Pope Francis celebrates the closing Mass of the World Meeting of Families on Benjamin Franklin Parkway in Philadelphia Sept. 27. CNS photo/Paul Haring

Expert: Healing possible for victims, perpetrators of domestic violence

By  Laura Ieraci, Catholic News Service
  • September 28, 2015

PHILADELPHIA - Help and healing is possible for Catholic families suffering with violence in the home, said psychologist Christauria Welland.

A presenter at the World Meeting of Families in Philadelphia, Welland's session "When the Wound Comes From Within: Domestic Violence in Catholic Families" was the only session on violence within the home.

In an interview with Catholic News Service Sept. 24, Welland said no firm statistics exist on domestic violence in Catholic families. However, about 30 percent of women worldwide have been victims of sexual or physical violence at least once in their life, she said.

Based on this percentage, she extrapolated that as many as 135 million Catholic women today are abuse victims.

A professor and author, Welland began her work in the field of domestic violence 45 years ago, some time before it came to the fore as a social issue in the 1980s. She has worked extensively in Catholic communities, first with victims of domestic abuse for 25 years and then, for the past two decades, with abusive men.

"When you work with the abuser, you actually have an opportunity to help that person to change and as a result for the family to become a much happier place and a holier place, if you're working with couples, who really want to live the sacrament in their daily lives with their families," she said.

Having worked with hundreds of abusers, Welland said she has found 80 percent of men, having the proper motivation and given the proper treatment, can change their violent behavior.

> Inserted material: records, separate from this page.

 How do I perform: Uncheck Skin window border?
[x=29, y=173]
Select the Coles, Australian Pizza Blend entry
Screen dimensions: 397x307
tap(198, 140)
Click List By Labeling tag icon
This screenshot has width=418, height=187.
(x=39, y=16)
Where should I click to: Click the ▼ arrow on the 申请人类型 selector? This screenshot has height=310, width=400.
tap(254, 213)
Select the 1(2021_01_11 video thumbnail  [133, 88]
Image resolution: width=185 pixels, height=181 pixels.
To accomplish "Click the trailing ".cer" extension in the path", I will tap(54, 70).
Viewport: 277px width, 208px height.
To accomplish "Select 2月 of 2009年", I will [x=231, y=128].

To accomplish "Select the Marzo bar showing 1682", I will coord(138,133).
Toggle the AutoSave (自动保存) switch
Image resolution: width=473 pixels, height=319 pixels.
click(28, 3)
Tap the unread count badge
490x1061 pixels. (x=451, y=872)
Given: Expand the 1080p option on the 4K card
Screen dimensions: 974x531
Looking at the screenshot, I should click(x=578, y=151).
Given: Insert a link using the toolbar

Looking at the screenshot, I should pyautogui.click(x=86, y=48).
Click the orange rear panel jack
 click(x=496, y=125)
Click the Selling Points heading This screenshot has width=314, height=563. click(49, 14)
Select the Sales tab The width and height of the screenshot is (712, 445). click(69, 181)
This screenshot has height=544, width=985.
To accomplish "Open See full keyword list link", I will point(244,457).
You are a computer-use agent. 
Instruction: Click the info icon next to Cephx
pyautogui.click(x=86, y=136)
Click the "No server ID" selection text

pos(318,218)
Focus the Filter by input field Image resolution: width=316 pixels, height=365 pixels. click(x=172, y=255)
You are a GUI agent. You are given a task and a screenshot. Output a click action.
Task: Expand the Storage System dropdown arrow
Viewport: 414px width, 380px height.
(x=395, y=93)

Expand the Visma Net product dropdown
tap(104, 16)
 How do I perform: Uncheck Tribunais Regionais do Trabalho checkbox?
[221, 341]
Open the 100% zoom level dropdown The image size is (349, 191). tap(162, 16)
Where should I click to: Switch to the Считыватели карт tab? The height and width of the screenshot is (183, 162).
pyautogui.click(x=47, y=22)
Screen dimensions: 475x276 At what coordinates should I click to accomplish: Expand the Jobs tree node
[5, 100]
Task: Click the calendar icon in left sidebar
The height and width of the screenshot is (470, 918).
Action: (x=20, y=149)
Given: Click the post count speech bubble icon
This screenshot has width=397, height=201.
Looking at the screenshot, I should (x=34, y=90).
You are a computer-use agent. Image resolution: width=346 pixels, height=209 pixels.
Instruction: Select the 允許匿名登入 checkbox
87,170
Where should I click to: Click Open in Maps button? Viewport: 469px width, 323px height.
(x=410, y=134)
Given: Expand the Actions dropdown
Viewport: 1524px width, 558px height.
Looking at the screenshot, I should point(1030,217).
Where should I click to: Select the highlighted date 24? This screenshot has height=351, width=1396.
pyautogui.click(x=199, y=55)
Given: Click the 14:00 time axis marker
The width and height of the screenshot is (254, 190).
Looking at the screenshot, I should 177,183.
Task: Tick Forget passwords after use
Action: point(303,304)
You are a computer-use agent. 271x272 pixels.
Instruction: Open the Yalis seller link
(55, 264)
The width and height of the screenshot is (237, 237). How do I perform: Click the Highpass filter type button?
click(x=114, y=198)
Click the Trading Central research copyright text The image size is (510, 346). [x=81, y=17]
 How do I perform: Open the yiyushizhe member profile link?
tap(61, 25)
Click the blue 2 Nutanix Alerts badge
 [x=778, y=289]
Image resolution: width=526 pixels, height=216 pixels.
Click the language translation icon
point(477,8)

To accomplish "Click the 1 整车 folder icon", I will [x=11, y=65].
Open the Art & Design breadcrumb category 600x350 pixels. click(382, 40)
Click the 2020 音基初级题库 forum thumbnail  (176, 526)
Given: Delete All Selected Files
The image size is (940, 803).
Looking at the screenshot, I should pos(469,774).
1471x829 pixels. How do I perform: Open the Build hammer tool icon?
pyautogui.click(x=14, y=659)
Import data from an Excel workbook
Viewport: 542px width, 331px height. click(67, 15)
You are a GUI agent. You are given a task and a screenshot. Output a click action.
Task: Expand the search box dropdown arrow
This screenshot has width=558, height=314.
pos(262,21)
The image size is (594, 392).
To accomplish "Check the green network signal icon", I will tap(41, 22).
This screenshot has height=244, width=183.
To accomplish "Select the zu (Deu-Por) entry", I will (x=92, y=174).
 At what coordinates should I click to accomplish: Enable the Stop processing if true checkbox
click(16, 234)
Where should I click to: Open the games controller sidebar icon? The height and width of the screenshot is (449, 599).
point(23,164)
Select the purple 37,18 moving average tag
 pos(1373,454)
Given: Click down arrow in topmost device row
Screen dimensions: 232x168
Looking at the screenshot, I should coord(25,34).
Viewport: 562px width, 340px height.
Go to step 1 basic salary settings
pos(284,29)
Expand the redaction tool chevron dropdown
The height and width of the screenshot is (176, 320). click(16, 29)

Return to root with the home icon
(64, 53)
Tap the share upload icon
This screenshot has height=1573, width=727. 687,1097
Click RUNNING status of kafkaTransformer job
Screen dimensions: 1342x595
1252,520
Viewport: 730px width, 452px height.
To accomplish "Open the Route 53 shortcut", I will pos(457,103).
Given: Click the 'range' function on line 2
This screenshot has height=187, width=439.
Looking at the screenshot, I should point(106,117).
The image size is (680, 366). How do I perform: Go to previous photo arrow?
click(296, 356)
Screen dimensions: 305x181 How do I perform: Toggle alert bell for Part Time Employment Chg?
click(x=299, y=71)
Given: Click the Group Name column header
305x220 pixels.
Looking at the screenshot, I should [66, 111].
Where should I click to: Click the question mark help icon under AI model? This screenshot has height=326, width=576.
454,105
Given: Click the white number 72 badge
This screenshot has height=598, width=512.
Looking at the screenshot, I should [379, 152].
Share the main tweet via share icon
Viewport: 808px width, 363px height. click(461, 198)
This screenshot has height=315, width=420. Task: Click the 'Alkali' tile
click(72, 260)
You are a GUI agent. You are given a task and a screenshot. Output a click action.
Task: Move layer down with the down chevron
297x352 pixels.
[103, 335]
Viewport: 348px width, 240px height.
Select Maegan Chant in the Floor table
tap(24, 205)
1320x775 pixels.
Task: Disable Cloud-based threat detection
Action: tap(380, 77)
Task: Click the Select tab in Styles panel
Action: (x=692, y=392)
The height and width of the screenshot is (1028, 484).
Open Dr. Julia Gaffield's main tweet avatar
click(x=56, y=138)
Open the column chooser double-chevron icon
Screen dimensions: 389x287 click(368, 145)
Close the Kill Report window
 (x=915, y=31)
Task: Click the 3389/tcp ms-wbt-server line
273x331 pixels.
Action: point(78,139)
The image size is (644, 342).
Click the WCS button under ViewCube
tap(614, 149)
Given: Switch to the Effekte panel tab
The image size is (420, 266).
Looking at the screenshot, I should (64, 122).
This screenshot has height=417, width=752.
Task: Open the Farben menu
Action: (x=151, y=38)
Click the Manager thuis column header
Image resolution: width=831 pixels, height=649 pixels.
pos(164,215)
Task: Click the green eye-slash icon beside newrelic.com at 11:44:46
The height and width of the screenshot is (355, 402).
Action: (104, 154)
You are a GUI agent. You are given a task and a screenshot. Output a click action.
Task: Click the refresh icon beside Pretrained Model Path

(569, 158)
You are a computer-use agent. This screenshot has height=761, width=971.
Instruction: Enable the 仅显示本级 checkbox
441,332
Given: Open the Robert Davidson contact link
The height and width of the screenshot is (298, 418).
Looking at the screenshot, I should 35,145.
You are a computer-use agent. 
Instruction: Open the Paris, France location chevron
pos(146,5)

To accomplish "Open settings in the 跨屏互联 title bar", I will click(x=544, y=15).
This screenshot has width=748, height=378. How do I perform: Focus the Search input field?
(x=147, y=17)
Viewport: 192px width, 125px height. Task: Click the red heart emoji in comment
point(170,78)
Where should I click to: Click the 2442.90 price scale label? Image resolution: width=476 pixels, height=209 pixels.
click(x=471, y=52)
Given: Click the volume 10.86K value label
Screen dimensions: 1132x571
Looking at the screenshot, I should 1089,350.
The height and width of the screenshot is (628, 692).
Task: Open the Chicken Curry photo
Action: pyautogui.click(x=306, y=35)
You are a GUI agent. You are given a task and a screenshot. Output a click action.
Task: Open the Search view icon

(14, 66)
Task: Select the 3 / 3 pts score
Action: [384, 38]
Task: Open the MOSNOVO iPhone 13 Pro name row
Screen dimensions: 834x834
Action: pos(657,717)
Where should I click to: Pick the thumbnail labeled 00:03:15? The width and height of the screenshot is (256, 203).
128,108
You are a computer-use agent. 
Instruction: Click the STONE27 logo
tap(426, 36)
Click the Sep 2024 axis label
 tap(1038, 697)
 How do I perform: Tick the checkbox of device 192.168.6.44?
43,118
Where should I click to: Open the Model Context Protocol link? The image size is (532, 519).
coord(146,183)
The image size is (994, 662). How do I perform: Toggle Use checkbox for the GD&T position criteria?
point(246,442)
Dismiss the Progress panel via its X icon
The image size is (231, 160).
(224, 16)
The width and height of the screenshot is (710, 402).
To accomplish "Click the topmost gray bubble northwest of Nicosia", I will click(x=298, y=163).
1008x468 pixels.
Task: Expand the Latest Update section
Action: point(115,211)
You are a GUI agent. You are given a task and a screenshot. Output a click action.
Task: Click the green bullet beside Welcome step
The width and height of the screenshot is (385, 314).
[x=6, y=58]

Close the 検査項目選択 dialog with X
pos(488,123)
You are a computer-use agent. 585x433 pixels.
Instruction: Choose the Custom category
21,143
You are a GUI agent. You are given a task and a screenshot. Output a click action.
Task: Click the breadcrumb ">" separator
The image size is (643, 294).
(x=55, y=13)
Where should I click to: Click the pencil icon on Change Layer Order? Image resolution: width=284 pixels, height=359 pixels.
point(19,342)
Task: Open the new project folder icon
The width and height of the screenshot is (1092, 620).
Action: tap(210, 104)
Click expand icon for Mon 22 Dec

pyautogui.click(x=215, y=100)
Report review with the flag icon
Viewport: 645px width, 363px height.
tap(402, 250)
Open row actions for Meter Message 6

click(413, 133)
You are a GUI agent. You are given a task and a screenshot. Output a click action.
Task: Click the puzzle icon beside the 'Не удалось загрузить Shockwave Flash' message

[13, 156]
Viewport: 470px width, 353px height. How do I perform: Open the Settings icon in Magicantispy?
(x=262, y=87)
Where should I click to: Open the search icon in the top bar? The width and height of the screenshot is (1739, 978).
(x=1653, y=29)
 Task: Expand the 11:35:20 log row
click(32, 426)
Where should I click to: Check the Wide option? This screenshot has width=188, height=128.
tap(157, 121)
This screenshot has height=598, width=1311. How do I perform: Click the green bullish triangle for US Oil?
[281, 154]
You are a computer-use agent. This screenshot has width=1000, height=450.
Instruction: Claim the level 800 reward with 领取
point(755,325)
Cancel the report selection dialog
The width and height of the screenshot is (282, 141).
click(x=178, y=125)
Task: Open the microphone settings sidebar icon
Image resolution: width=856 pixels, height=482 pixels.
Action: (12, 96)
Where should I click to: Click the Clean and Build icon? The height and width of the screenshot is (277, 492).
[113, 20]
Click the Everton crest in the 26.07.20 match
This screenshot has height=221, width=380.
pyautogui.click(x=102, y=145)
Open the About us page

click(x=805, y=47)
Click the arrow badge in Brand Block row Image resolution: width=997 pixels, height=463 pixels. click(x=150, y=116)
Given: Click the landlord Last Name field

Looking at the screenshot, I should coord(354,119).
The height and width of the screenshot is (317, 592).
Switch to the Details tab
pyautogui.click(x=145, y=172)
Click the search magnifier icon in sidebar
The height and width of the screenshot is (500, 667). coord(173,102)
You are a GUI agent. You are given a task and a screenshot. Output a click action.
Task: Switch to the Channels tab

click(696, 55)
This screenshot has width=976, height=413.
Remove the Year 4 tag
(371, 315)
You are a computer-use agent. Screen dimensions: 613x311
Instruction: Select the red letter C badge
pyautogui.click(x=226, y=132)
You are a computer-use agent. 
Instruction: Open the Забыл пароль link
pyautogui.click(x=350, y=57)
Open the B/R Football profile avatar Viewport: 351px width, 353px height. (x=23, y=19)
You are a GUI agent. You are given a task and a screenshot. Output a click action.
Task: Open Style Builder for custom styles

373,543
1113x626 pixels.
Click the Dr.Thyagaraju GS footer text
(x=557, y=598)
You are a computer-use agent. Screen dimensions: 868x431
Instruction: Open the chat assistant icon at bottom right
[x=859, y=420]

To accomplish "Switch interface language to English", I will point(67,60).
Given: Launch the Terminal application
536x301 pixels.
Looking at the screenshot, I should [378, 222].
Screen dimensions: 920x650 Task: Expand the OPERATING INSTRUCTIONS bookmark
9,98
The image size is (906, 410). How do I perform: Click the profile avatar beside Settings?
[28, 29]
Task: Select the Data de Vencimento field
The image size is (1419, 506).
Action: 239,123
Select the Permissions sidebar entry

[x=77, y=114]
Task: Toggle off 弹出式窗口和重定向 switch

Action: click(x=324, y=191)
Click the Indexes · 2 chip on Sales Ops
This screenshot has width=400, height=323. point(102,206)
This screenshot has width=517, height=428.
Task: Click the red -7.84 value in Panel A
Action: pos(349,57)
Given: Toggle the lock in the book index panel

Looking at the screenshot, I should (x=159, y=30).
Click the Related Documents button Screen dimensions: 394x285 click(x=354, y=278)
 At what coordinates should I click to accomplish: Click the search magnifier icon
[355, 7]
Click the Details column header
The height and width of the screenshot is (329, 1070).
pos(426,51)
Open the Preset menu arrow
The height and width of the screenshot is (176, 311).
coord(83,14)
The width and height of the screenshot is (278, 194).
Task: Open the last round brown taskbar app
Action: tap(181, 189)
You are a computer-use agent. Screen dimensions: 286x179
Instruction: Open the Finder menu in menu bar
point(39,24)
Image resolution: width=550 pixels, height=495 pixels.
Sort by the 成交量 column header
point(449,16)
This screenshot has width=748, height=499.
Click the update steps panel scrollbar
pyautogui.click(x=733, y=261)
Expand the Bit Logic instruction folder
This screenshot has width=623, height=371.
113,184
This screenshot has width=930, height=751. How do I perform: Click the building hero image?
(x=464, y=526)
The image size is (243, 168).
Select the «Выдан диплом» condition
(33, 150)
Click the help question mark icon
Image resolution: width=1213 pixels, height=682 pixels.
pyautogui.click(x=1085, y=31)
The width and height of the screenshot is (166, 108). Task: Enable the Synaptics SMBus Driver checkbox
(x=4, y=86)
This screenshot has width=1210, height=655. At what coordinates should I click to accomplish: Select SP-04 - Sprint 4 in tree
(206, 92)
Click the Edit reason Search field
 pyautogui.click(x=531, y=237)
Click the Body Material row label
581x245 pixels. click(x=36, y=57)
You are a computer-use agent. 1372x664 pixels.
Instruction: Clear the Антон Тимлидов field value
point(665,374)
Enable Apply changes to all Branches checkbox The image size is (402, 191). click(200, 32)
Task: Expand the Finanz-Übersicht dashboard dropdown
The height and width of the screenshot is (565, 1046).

The issue of domestic violence is complex, she said, but insecure attachments to one or both parents growing up are a common characteristic of some abusers.

"They have this enormous fear of being abandoned, this enormous fear of not being loved, which leads them to commit all kinds of desperate acts," she said.

"When we can heal the attachment to the important people in our life" through therapy "we can find a different way of relating to our partner to our children and also to God," she said.

However, there are times when the only option is separation and annulment, she said, "because of the severity and duration of the violence and the lack of motivation on the part of the abuser to change."

Since the 1980s, the church has been increasingly open to discussing the issue and to seeking pastoral responses to this suffering in the family, she said.

In 1992, the United States Conference of Catholic Bishops issued "When I Call for Help: A Pastoral Response to Domestic Violence Against Women." It was re-issued in 2002.

The Synod of the Bishops on the Family, set to begin in Rome Oct. 4, will also discuss domestic violence, following up on discussions from the extraordinary synod, held last fall.

At the request of the Pontifical Council for the Family, Welland wrote a 100-page booklet, "How Can We Help to End Violence in Catholic Families: A Guide for Clergy, Religious and Laity," which will be distributed to all synod participants. She will attend the synod as well.

Her booklet discusses ways all Catholics can respond to and prevent domestic violence, and how to educate Catholic youth and couples for peace.

She said experience has shown her both victims and abusers will come forward for help "when you make it clear that the church is there to minister" to them.

In view of prevention, the church must teach more about compassion, nonviolence, self-control, respect and equality in its marriage preparation, youth ministry and children's catechetical programs, she said.

A parish men's group, where men can speak of the importance of being husbands and fathers in their Catholic family, could help, she said. A program she designed is currently being used in several parishes in Mexico.

Welland said church leaders and ministers also could speak out more against domestic violence, even at the pulpit.

"I often think that the moral authority that priests and bishops have goes to waste in this area because there's so much that they could say that would make such a huge difference," she said.

"When they do that it's a huge opportunity to help families, just by making that statement, just so everybody is clear on what is and is not right."